▶ **Provided data**:
++++++++
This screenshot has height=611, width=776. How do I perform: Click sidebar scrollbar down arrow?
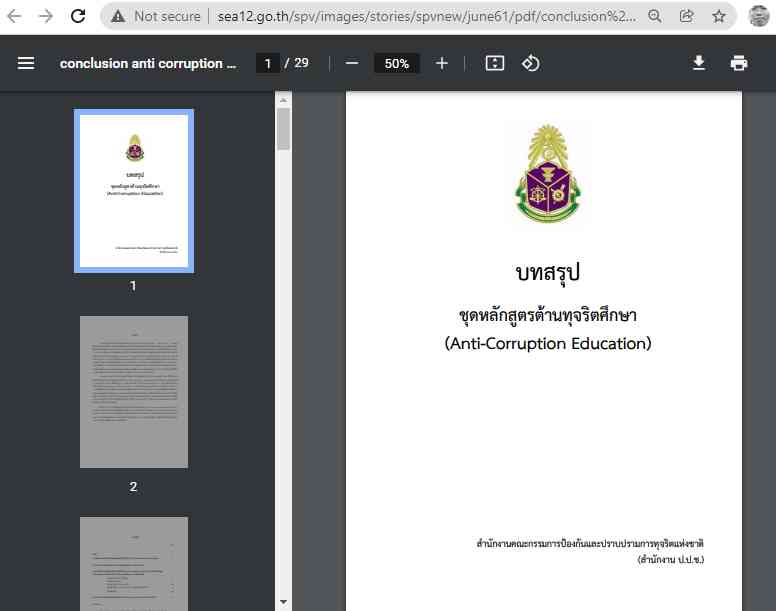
++++++++
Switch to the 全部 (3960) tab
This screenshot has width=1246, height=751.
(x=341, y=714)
++++++++
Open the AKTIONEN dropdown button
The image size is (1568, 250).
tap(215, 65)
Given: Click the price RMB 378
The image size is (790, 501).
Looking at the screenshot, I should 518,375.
++++++++
▶ **Task description**: Search the entries above for the word "Click" and copy each line where it appears.

▶ **Answer to this exercise**:
This screenshot has height=611, width=776. How do I perform: Click sidebar scrollbar down arrow?
Given: Click the price RMB 378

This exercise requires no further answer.